* _EXERCISE BRIEF_: Answer with one number only, the count of lines in the material below that hold "IBEX".

* _EXERCISE DATA_:

◇ ◇ ◇

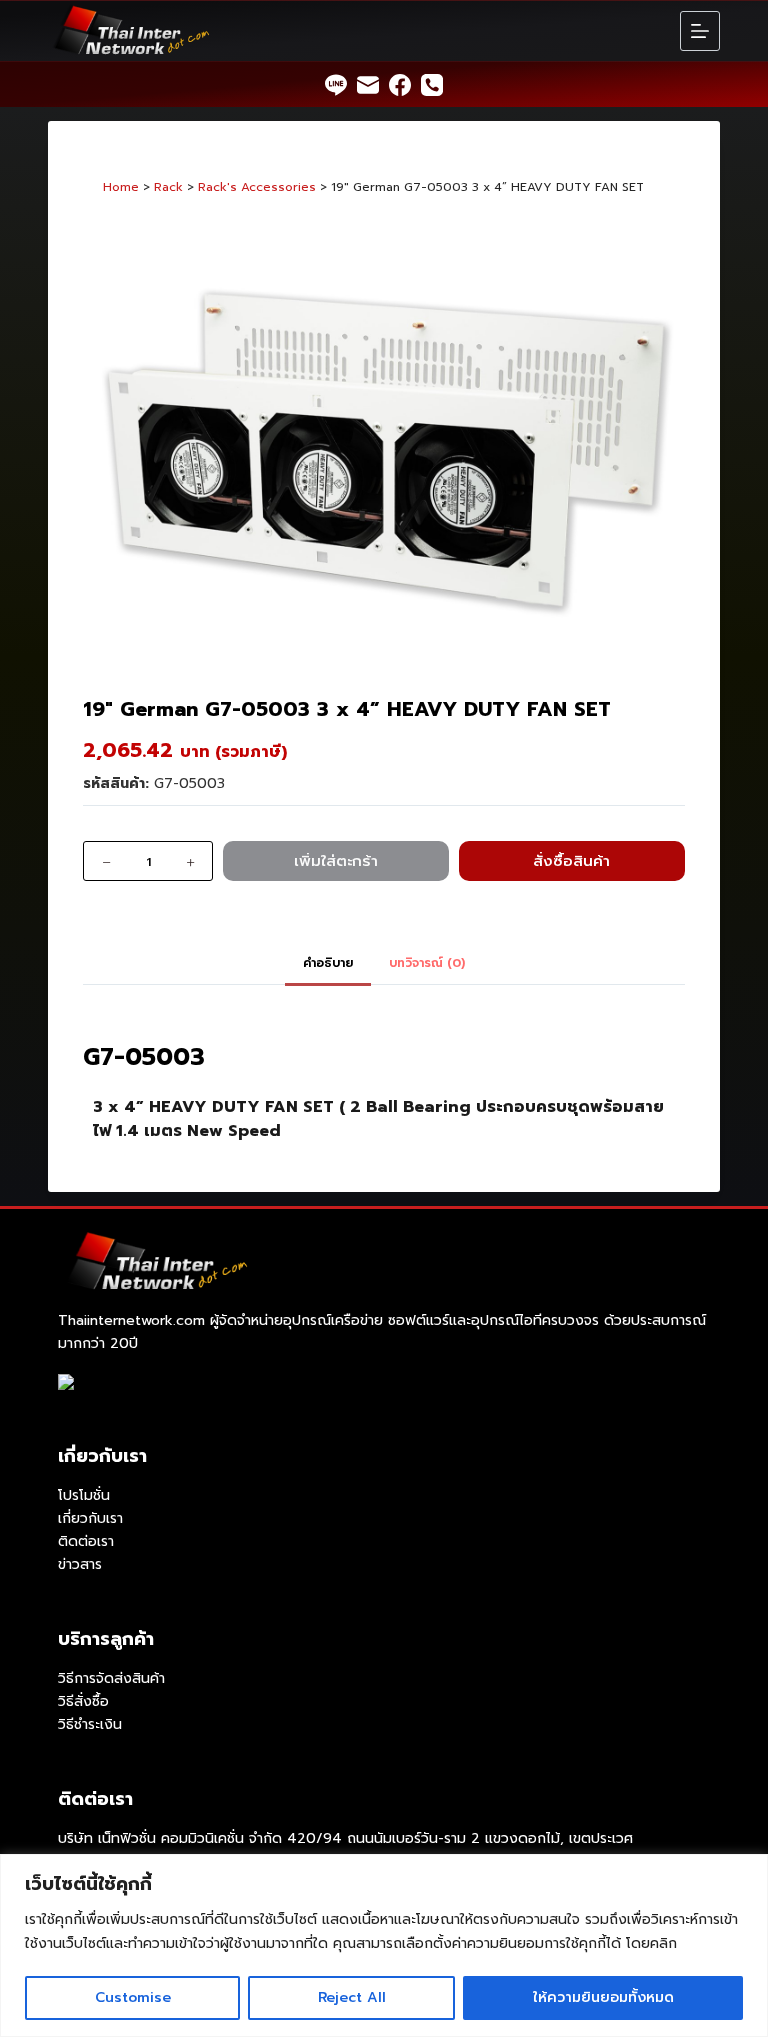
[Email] (368, 85)
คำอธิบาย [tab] (328, 963)
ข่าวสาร (80, 1564)
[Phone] (432, 85)
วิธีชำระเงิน (90, 1724)
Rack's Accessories (257, 187)
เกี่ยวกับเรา (90, 1518)
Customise (133, 1997)
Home (121, 187)
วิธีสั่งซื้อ (83, 1701)
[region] (384, 1945)
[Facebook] (400, 85)
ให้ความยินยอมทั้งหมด (603, 1997)
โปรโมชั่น (84, 1495)
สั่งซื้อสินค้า (571, 861)
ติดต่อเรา (86, 1541)
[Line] (336, 85)
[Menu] (700, 31)
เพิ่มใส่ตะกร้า (336, 861)
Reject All (352, 1997)
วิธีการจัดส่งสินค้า (111, 1678)
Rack (168, 187)
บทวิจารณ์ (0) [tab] (427, 963)
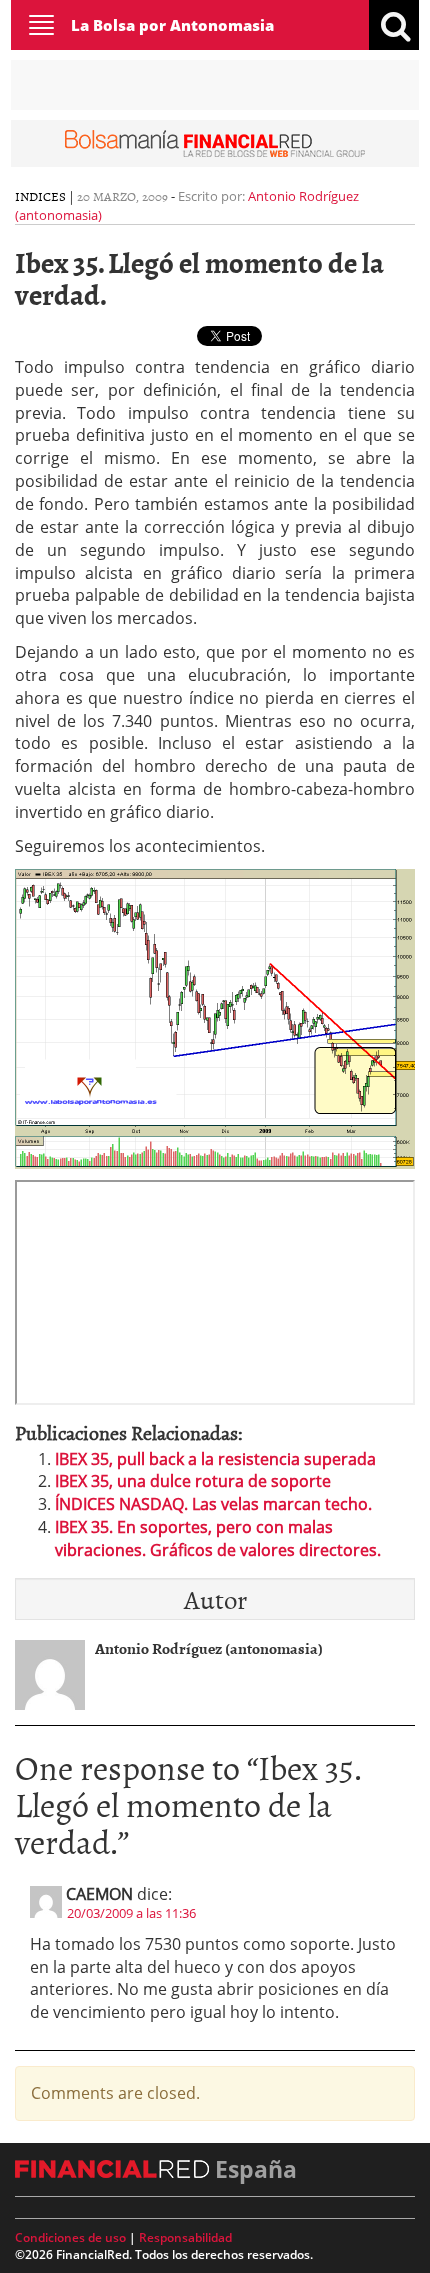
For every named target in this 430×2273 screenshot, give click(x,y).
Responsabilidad (185, 2237)
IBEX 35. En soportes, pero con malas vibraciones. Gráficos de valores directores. (218, 1538)
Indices (40, 196)
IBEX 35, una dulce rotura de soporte (193, 1481)
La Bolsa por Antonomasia (172, 25)
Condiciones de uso (70, 2237)
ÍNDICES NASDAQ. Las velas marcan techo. (213, 1504)
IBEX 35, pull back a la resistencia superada (215, 1459)
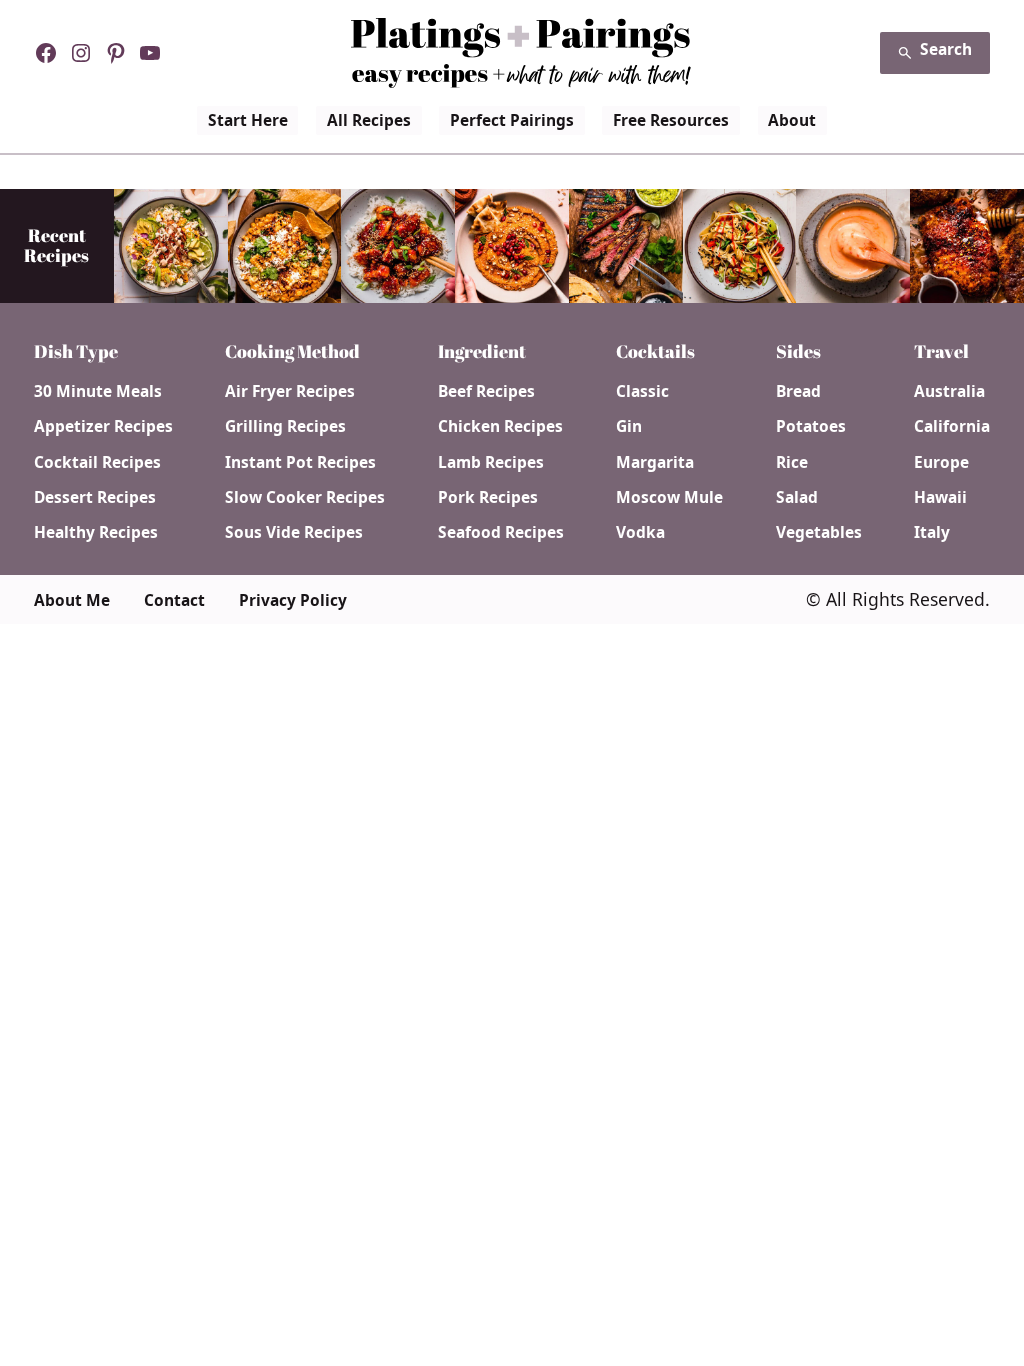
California (952, 426)
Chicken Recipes (500, 426)
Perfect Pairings (512, 120)
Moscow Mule (669, 497)
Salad (797, 497)
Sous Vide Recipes (294, 532)
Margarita (655, 462)
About (792, 120)
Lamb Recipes (491, 462)
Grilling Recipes (285, 426)
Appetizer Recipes (103, 426)
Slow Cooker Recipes (305, 497)
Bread (798, 391)
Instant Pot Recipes (300, 462)
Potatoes (811, 426)
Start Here (248, 120)
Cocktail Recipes (97, 462)
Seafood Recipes (501, 532)
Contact (174, 600)
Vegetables (819, 532)
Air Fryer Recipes (290, 391)
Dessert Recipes (95, 497)
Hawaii (940, 497)
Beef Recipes (486, 391)
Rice (792, 462)
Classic (642, 391)
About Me (72, 600)
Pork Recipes (488, 497)
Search (946, 49)
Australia (949, 391)
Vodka (640, 532)
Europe (941, 462)
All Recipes (369, 120)
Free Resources (671, 120)
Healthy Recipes (96, 532)
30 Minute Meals (98, 391)
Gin (629, 426)
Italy (932, 532)
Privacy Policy (293, 600)
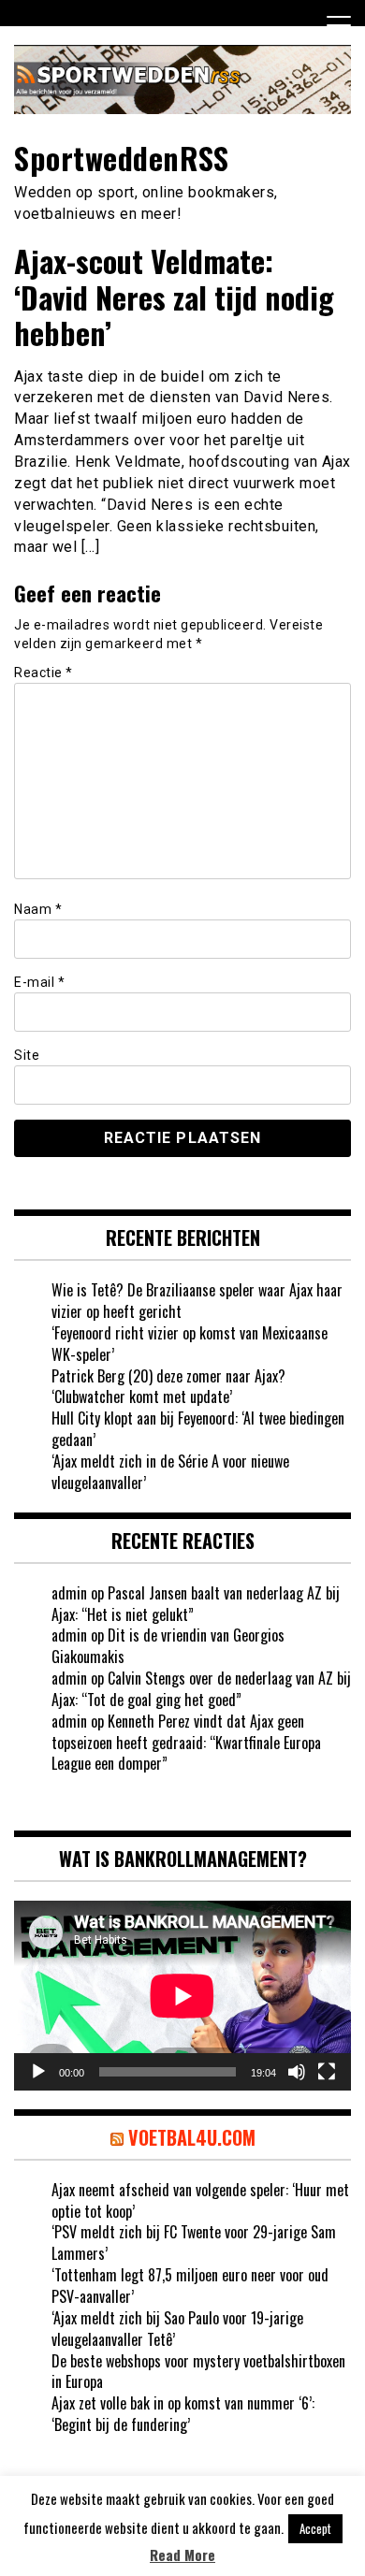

◇ ◇ ◇

* _YOUR RESPONSE_: 3